As Sivasagar was the seat of the Ahom Kingdom, it is surrounded by many ancient monuments of Ahom era. Those are Rang Ghar, Talatal Ghar, Sivadol, Gola Ghar, Kareng Ghar of Garhgaon, Joy Dol, Sivasagar Tank (Borpukhuri), Joysagar Lake, Gourisagar Lake, Joymati Maydam, Vishnu Dol, Devi Dol, Gourisagar Dol, Charaideo, Namdang Stone Bridge etc. Tai Museum and Uttaran Museum which exhibits the history of Ahom. Panidihing Bird Sanctuary, the abode of more than 250 species of birds.

=== Hajo ===

Hajo is an ancient pilgrimage centre for the religions Hinduism and Buddhism. Some of famous temples in hajo are Shree Hayagriv Madhavdev temple, Shree Kedar nath temple, Shree Kameshwar temple, Shree Ganesh temple & Shree Kamaleswar temple.Hajo

=== Tinsukia ===

Many prominent shopping malls are there in Tinsukia. Dibru-Saikhowa National Park, one of the biggest national parks in India are situated in Tinsukia. This national park is considered to be a biological hotspot. The Tilinga Mandir (Bell Temple) is a well-known temple situated in the outskirts of Tinsukia city. Digboi Refinery, Asia's oldest refinery is situated here. A railway park is recent addition to the city. Dehing Patkai Festival are annual festival held at Lekhapani in Tinsukia district. India's only coal museum is situated at Margherita town in Tinsukia district. Tribal communities in Tinsukia district have taken initiatives to promote ecotourism in the region. The Singpho Eco Tourist lodge in Margherita-Pengari road and the Faneng Village at Lekhapani are two such initiatives by the local tribal communities.

=== Dibrugarh ===

Dibrugarh is called the tea capital of the world. The town is situated on the edge of the Brahmaputra River. Set amidst extensive tea estates, Dibrugarh offers tourists the opportunity to experience a life in a tea estate. Recently, tea tourism has started becoming popular, with travel companies such as Greener Pastures and Purvi Discovery offering tea tours. Tipam is a famous tourist spot of Dibrugarh. Tipam is an ethnic village which is famous for its historical places. Besides Tipam, Dehing Patkai National Park is the other attraction.
Presently the city has the biggest railway station in Assam with 18 Lines opened in 2009. Rajdhani Express Train Originate from Dibrugarh and Dibrugarh Town.

=== Udalguri ===

Other than the multitude of culture and tradition of the various ethnic communities, the district has several tourist places. Some of the important ones are Bathou Temple and Research centre, Namghars, Hanuman Temple, Bhairabkunda Picnic Spot, Gethsemane Man-made Forest (Bhairabkunda) and Bogamati.

=== Morigaon ===
Tourist destination of middle Assam in Morigaon district near Raha, Assam 4.5 km away near NH-37/AH National Highway 37 is Jungal Balahu named after the legendary Tiwa King. It is 6.5 km away from Chaparmukh Junction railway station, 130 km away from Lokpriya Gopinath Bordoloi International Airport. Near Nagaon town 27 km away.

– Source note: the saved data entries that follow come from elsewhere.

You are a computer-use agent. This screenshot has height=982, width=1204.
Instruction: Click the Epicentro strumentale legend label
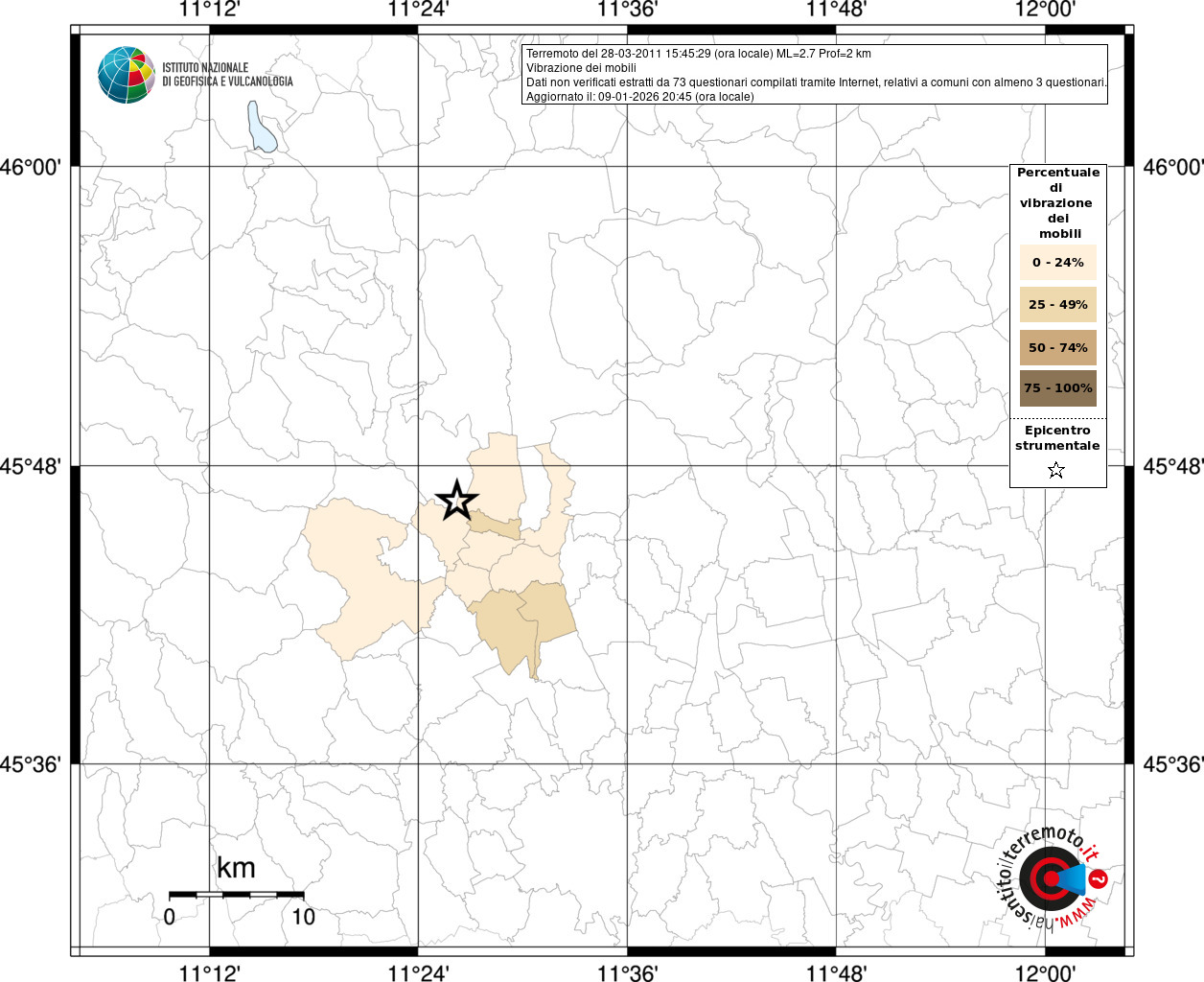tap(1057, 437)
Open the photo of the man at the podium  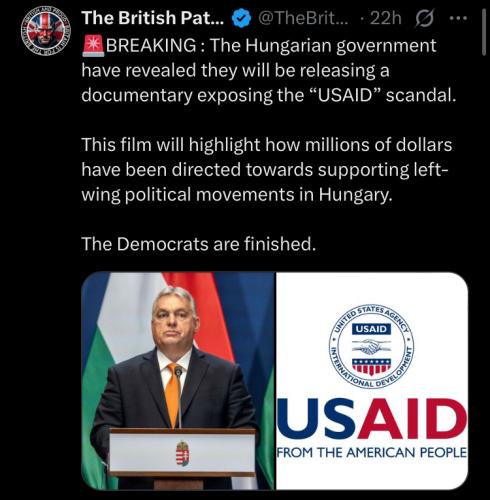[x=178, y=381]
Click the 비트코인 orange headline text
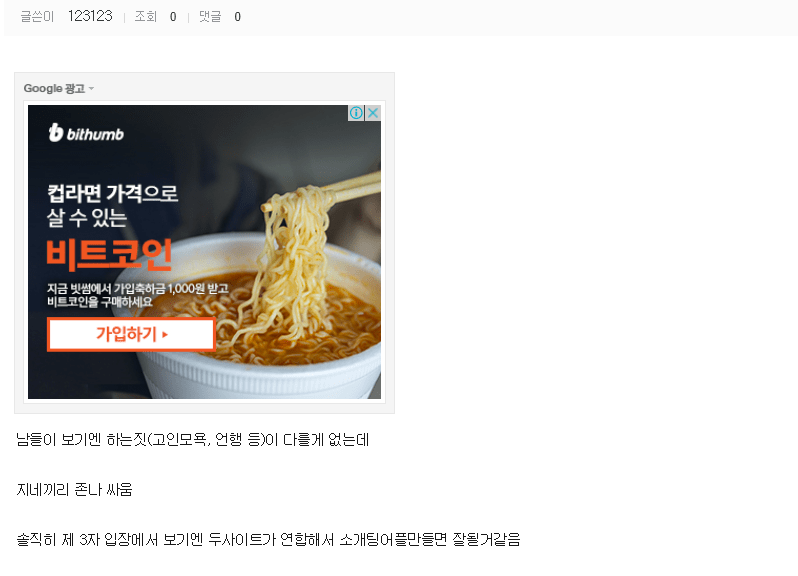This screenshot has height=576, width=798. point(109,255)

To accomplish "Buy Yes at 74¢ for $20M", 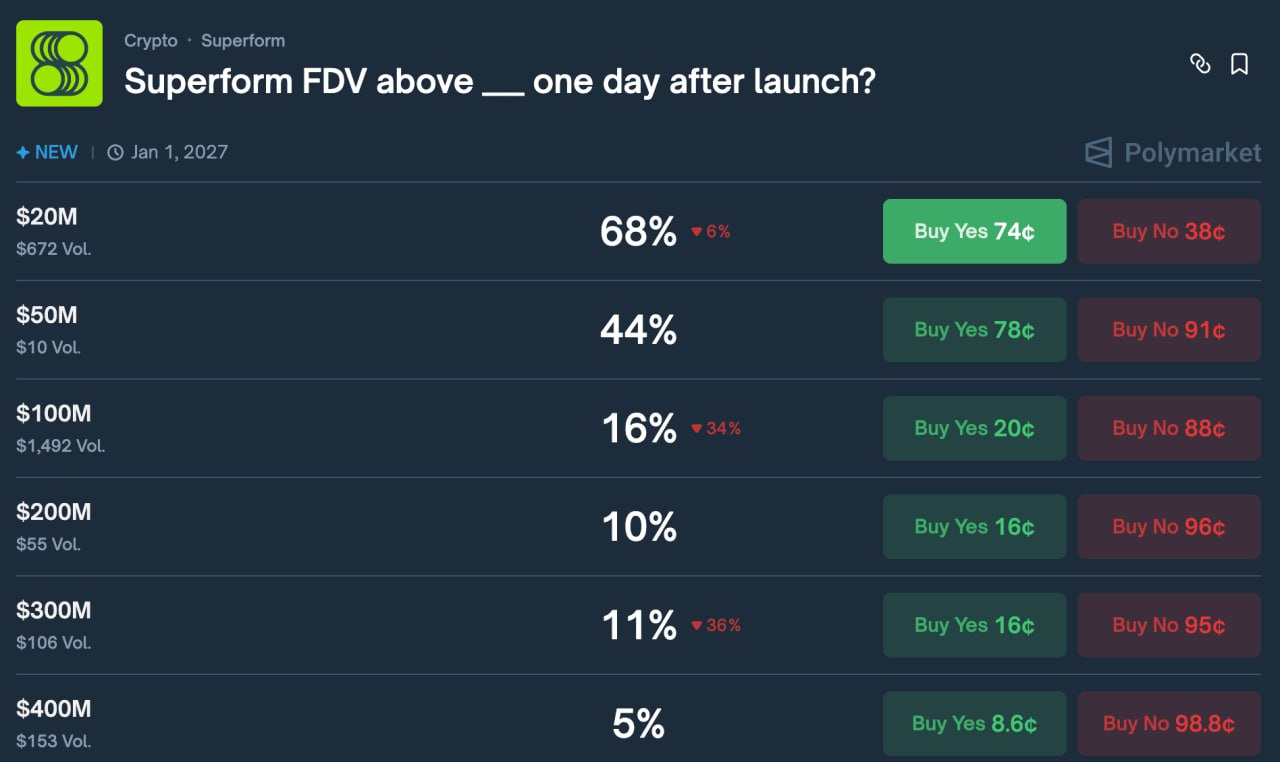I will (x=974, y=231).
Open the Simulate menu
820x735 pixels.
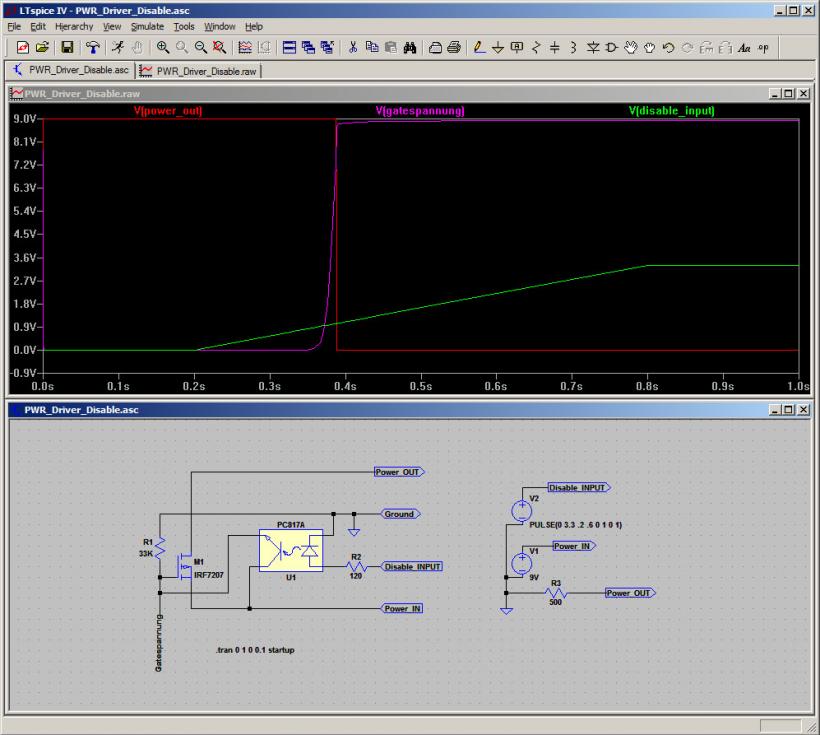[x=148, y=25]
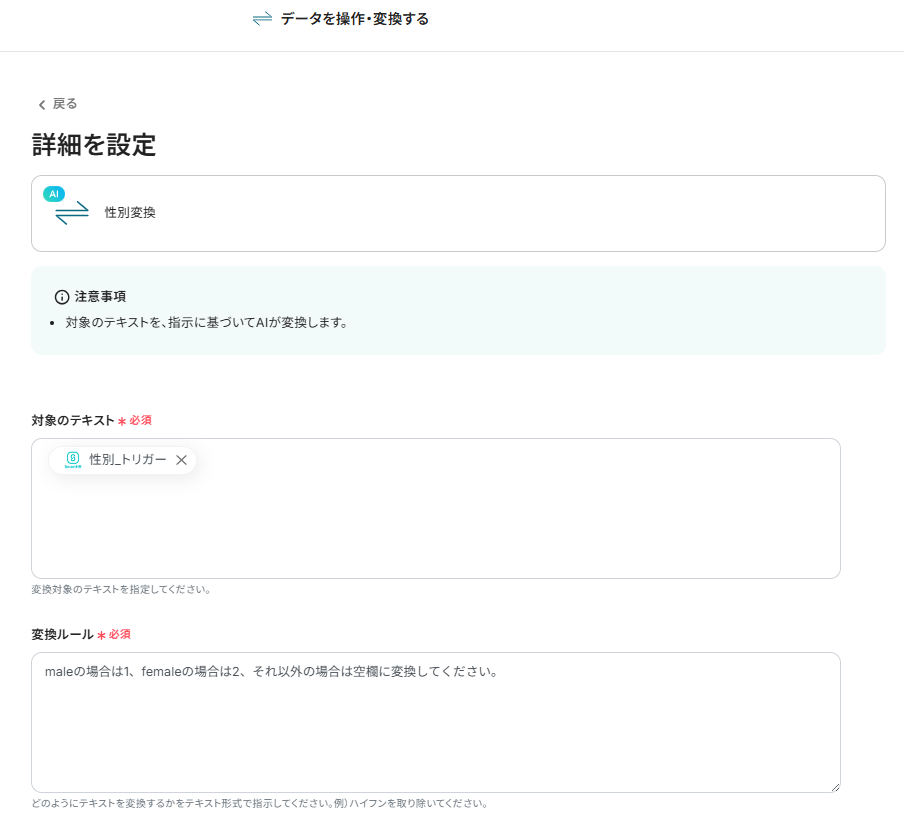Viewport: 904px width, 825px height.
Task: Click inside the 変換ルール text area
Action: tap(436, 720)
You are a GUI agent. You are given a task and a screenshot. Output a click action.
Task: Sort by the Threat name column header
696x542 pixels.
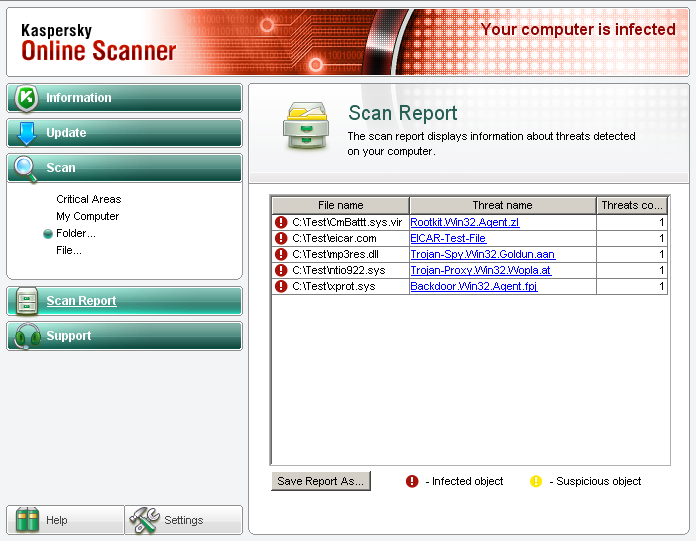pyautogui.click(x=502, y=205)
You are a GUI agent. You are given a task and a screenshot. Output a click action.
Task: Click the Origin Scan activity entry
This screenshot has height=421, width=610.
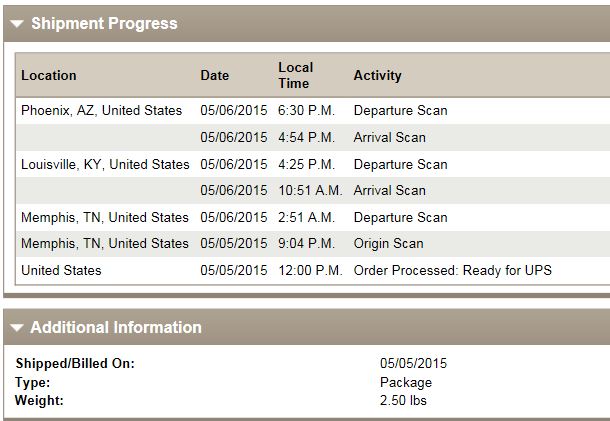(x=388, y=244)
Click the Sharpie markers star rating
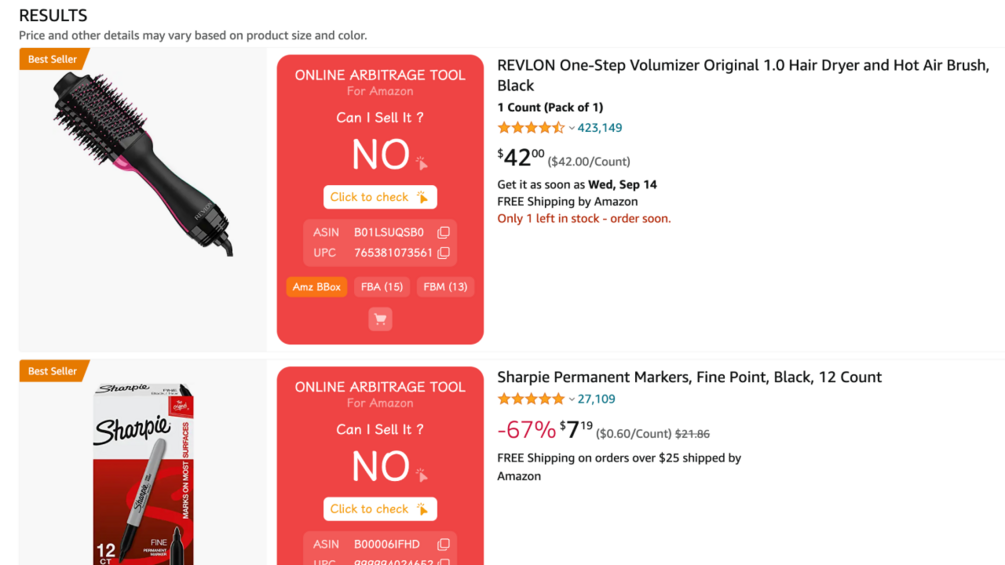The image size is (1005, 565). 530,399
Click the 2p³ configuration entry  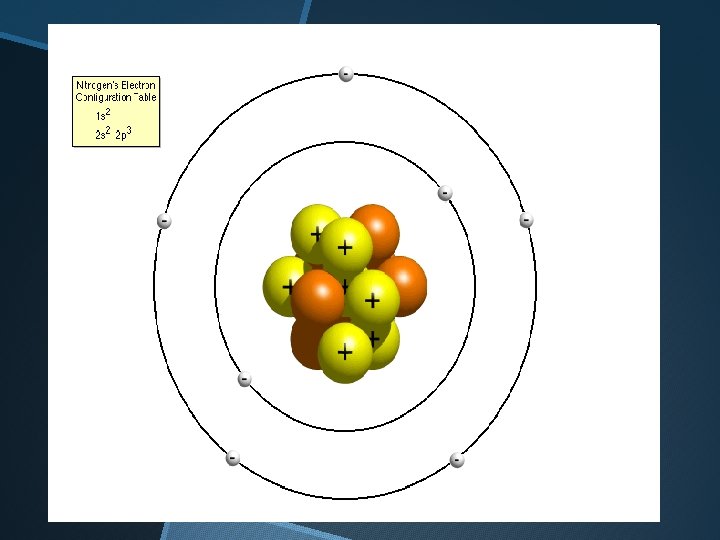click(x=124, y=133)
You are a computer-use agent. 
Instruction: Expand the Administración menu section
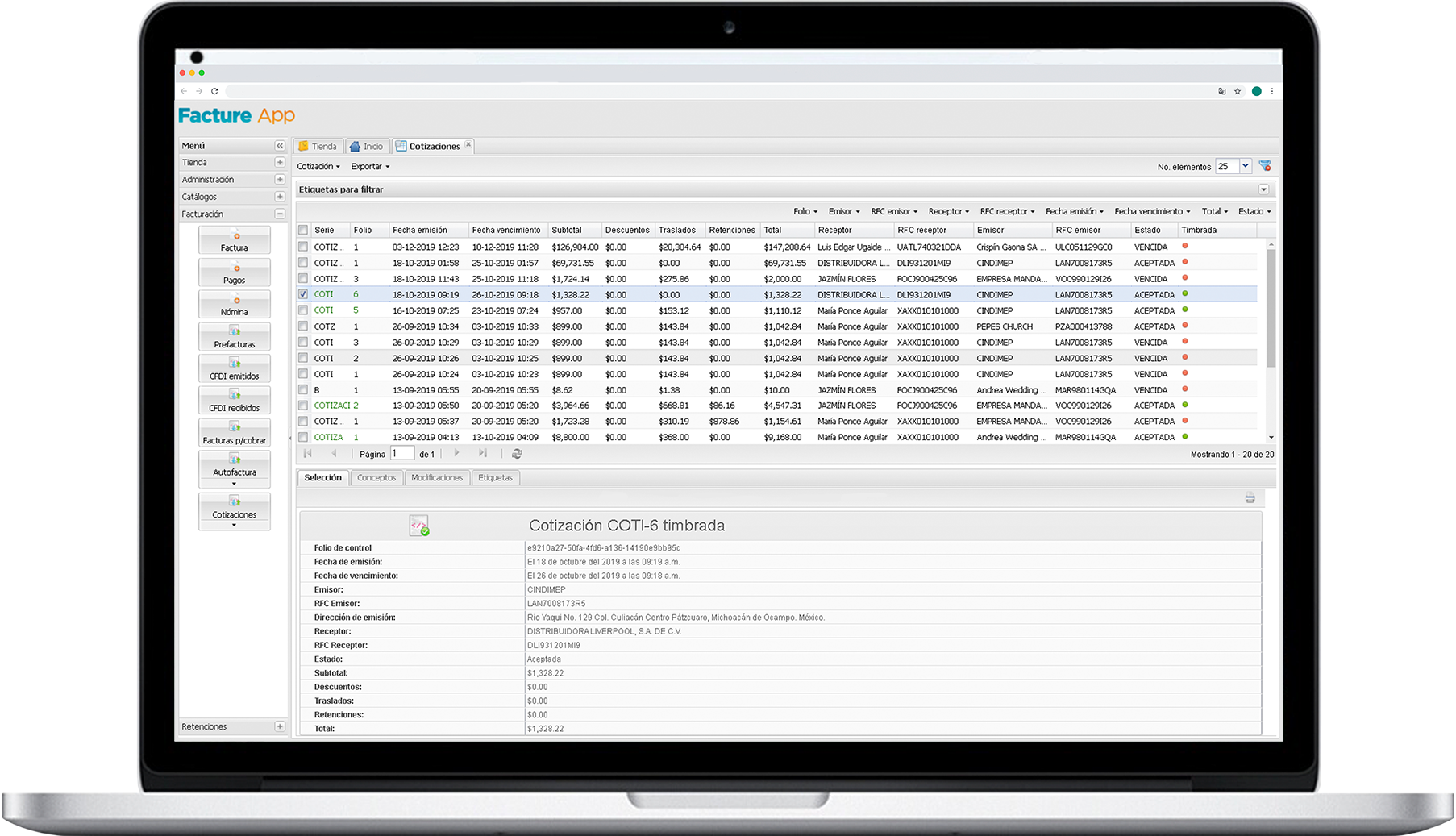pyautogui.click(x=280, y=180)
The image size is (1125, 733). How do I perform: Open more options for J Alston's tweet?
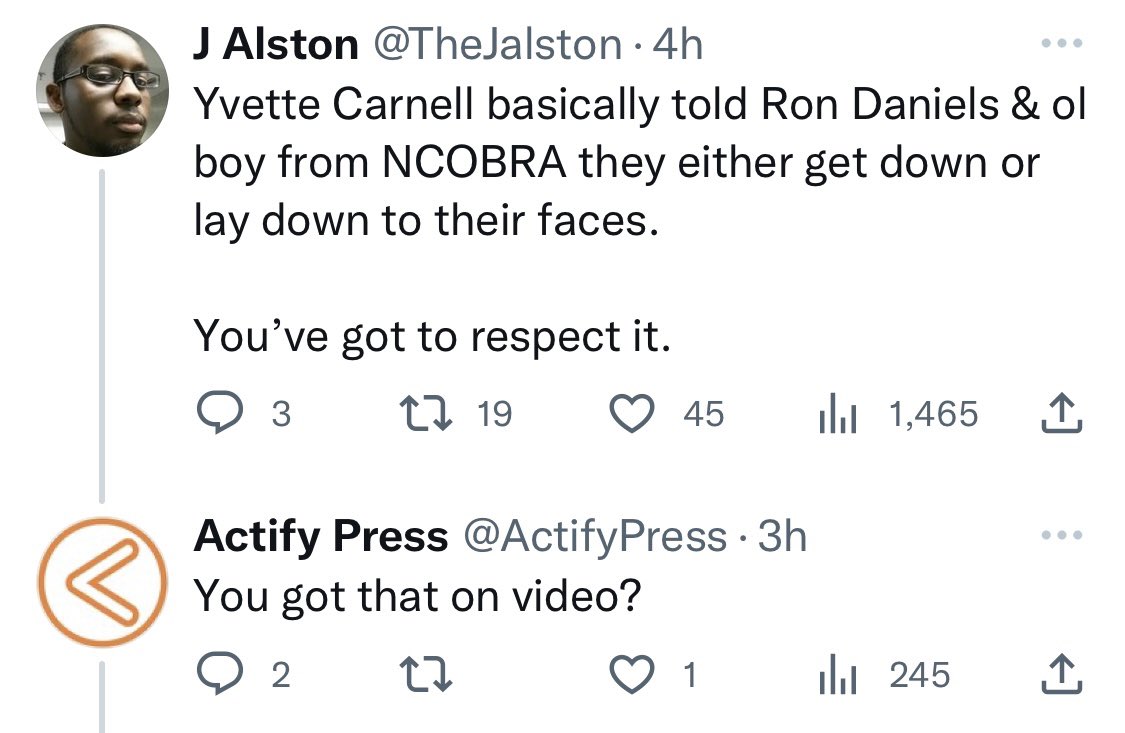1062,44

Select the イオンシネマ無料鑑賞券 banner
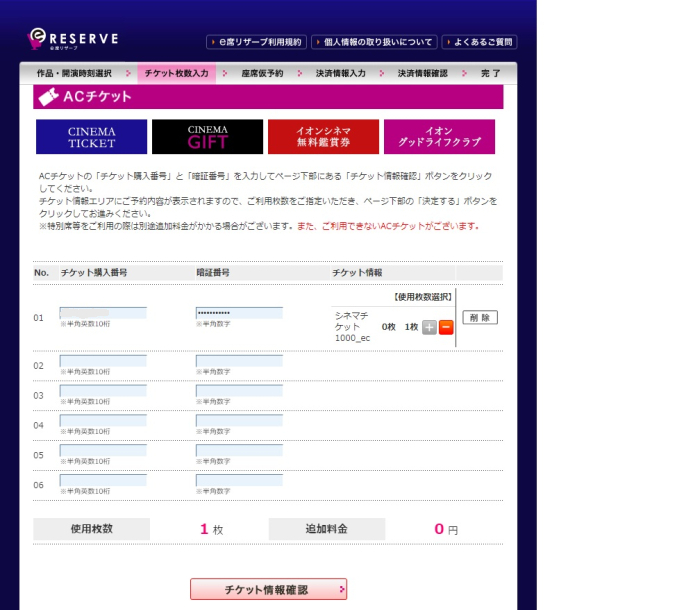click(323, 137)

== Practical Information ==

=== Weather & Rainfall ===
Assam has temperate weather with maximum of 35-38 °C in summer and a minimum of 6-8 °C in winter in low-lying areas, particularly the Brahmaputra Valley and Barak Valley. As one ascends towards the hilly areas, however, the mercury falls considerably in winters. Assam experiences high rainfall and humidity – afternoon thunder showers are a common occurrence during monsoons – and early morning fog in winter is also common.

=== Transportation ===
Arriving by Air: Guwahati's Lokapriya Gopinath Bordoloi International Airport is well-connected to the major cities in India. Taxi service, including prepaid services, is available at airports for transfers to the city. There are also airports in Silchar, Dibrugarh, Jorhat and Tezpur that run flights to Kolkata and other parts of the northeastern region.

Arriving by Rail: The three major routes of the North East Frontier Railway connected Assam to nodal stations in the rest of the country. Guwahati, Assam's largest railway station, is served by direct trains to New Delhi, Kolkata, Mumbai, Bengaluruuwahati.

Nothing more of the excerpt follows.